Tuesday, 10/02/2007 1:00:50 PM

Tuesday, October 02, 2007 1:00:50 PM

Post# of 19383
Unintendo: in answer to your question, I do not own any Uwink at this time. I still kind of follow it, but I got rid of it shortly after they announced the reverse split. It has been my experience that those things almost never work out. Uwink actually had a good chance of it working in that they were/are a growing entity. Most reverse splits are because a company has tanked and the stock price went so low they are risking delisting. That wasn’t the case with Uwink, but I have just been burned twice on r/s.
I don’t know if raw will let me answer the rest of your question as this is a Uwink board, but I think the numbers are a good analysis of how Uwink could be valued in the future. I like Spicy Pickle because it is one of those pure internal growth companies that you rarely find in the OTC.
Spicy Pickle’s restaurants do nearly 50-70% more revenue per square foot than other same sized/type eateries. My sister lives in Denver, and says the food is unique, not just standard sub shop fare. More like something you would find at Panera.

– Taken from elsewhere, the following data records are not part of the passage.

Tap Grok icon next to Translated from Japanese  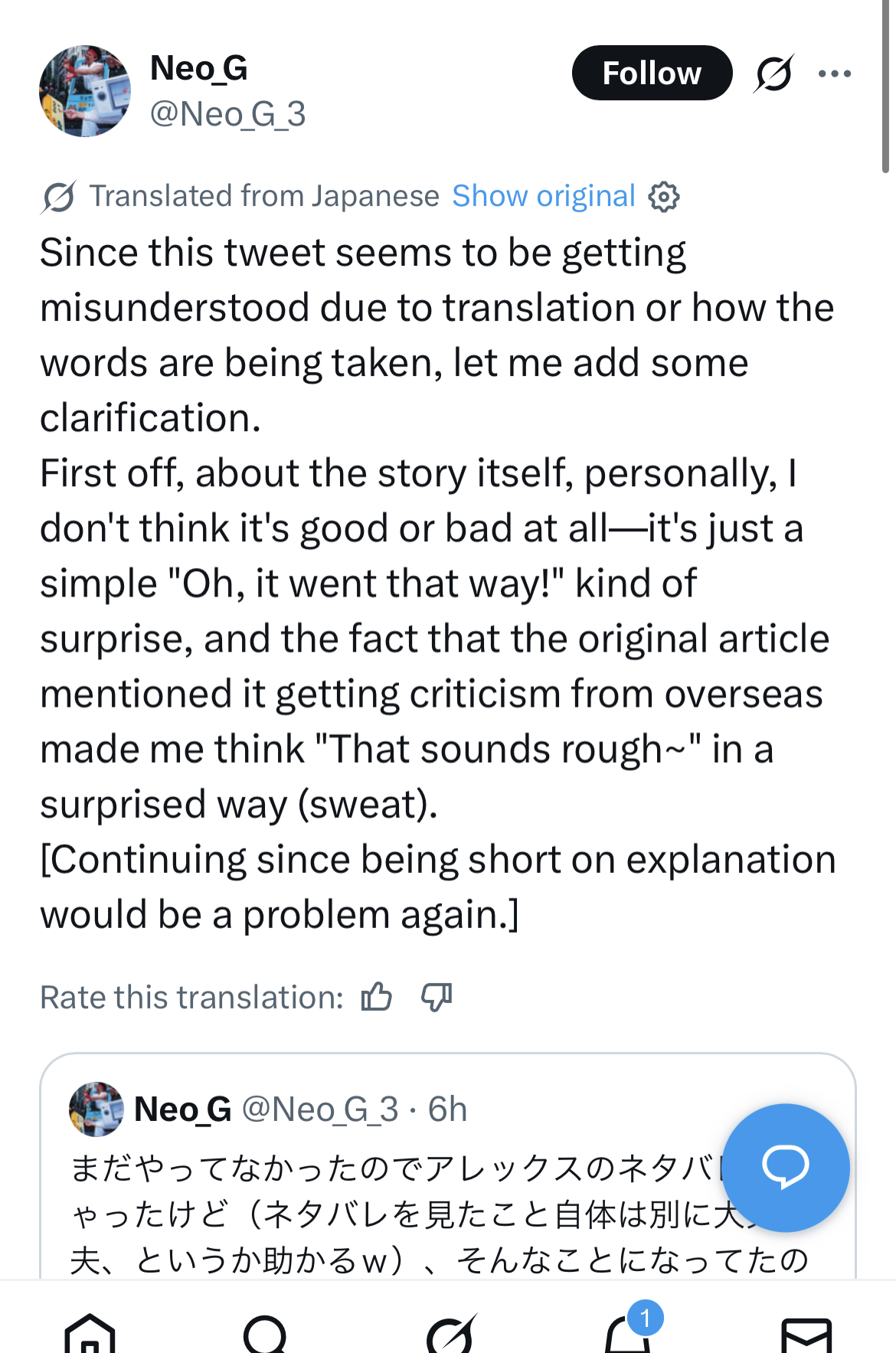pyautogui.click(x=59, y=197)
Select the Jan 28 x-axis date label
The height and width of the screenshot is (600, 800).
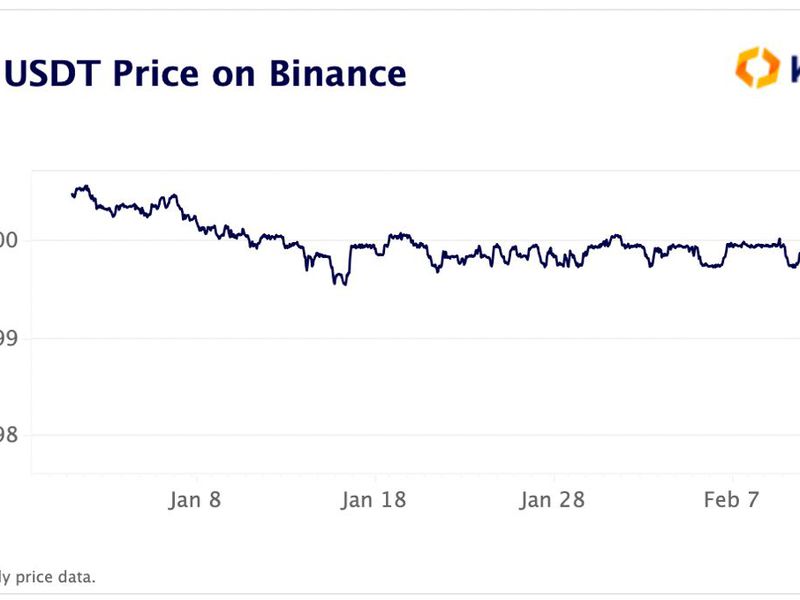coord(553,500)
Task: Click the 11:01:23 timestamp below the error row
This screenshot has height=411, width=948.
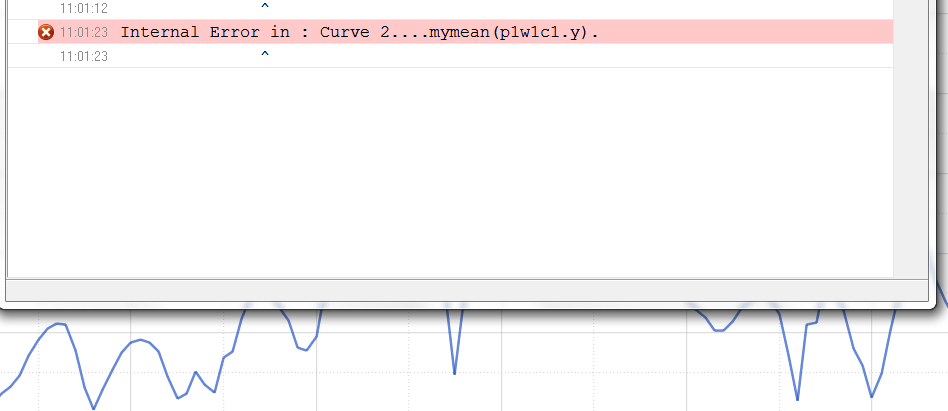Action: (83, 56)
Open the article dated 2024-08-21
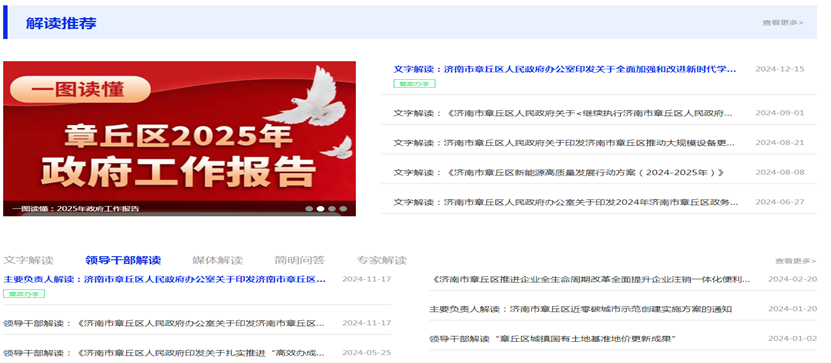Image resolution: width=831 pixels, height=363 pixels. (564, 143)
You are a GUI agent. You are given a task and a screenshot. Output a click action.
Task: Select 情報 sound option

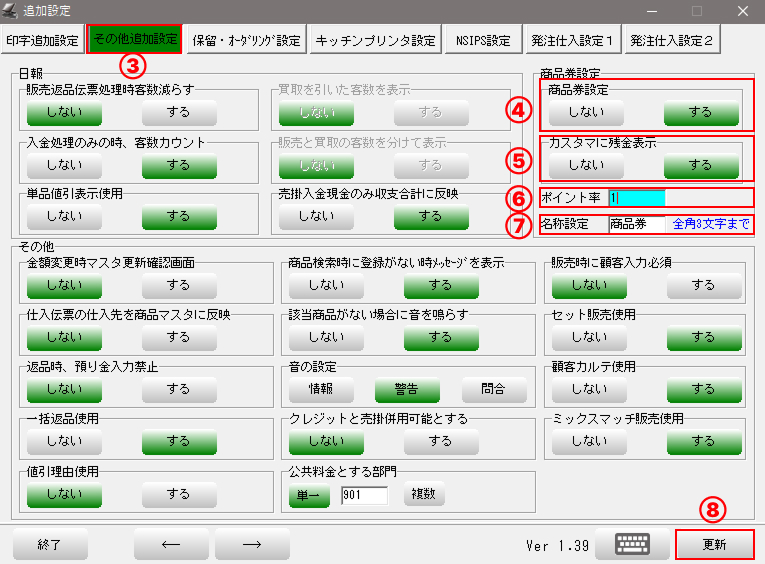pos(321,389)
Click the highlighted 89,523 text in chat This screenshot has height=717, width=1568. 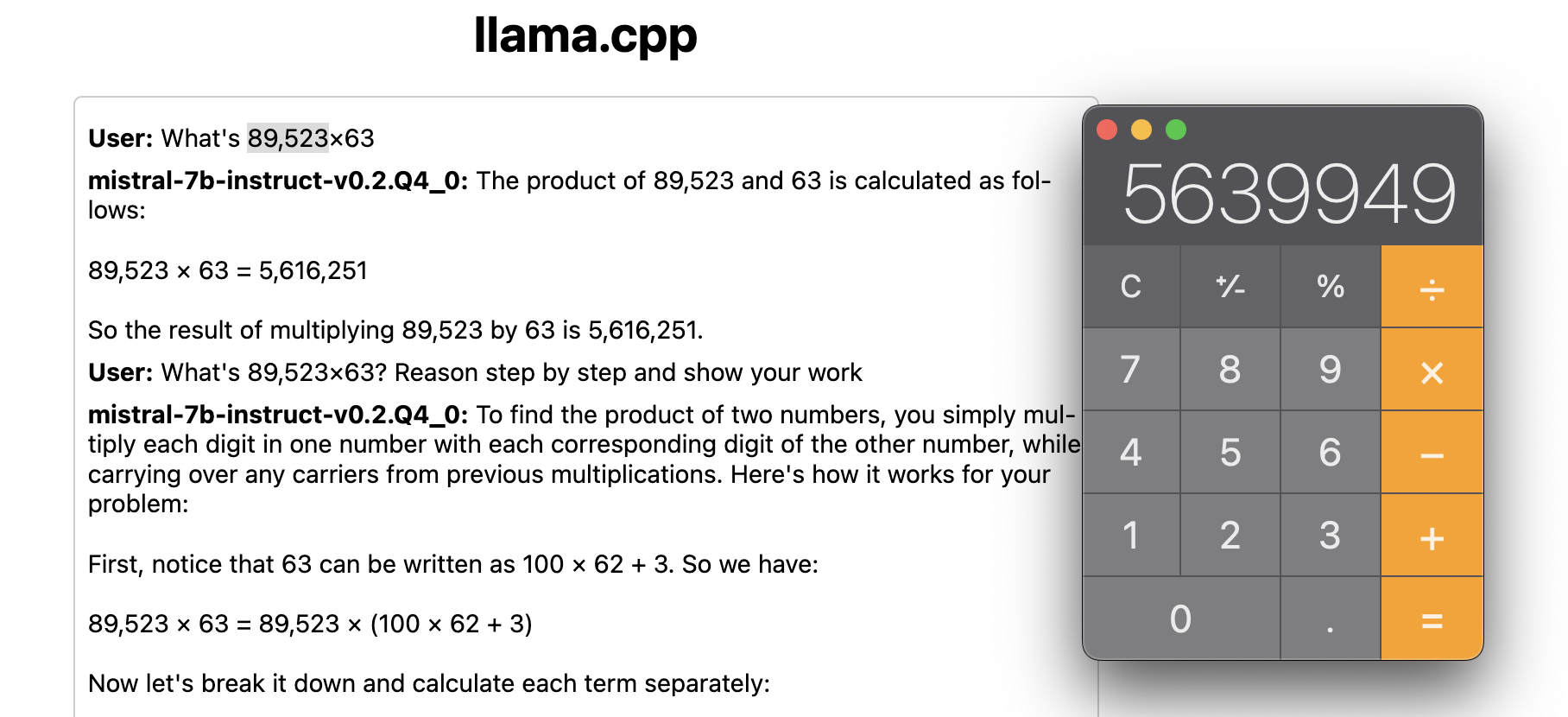(288, 138)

In early 2006, there were a dozen operating locations and they were looking to expand. Now there are twenty five locations and, from what I can tell, about 15 more that are in various phases of construction. Next year, there should be 50 locations that are operating. And they have sold about 50 additional franchises that are in various phases of development. So somewhere between now and the end of 2008, there will be 100+ operating locations. From what I can gather, 80% or more will be franchisees that pay a 7% royalty weekly. With an average location doing $700k, they will have cash flow of $35k per year per location (2% of royalty is for a cooperative advertising play, so used 5%). So, minimum of $3,500,000 per year on royalties from 100 stores. Plus “rebates” from national suppliers (beverage, meats, etc). Probably adds another $5k per year per store. In order to cover their corporate costs, they should break even at 50 operating stores, maybe a few less. They also get an initial franchise fee of $35k for the first store, $17,500 each additional store. The company is led by Marc Geman, who is the same CEO that built Pretzel Maker from 7 stores to 250 stores and sold it to Mrs. Fields. Think he doesn’t know what he’s doing?
Unlike Uwink, there is no debt, no convertible securities, no warrants, no insider loans, and few options issued to employees. This structure is as clean as it gets. The original shareholders are long term players, and they are looking to see this company grow to 300+ stores. I value the company at about 2.5 cents per operating location. So it is priced right at $1 per share now, however at the end of 2008, should be about $2.50 per share. If they do hit 300 locations in the future, it will be $7.50. And I’m looking for a 30% buyout premium. So I expect it to be $10 by the end of 2010.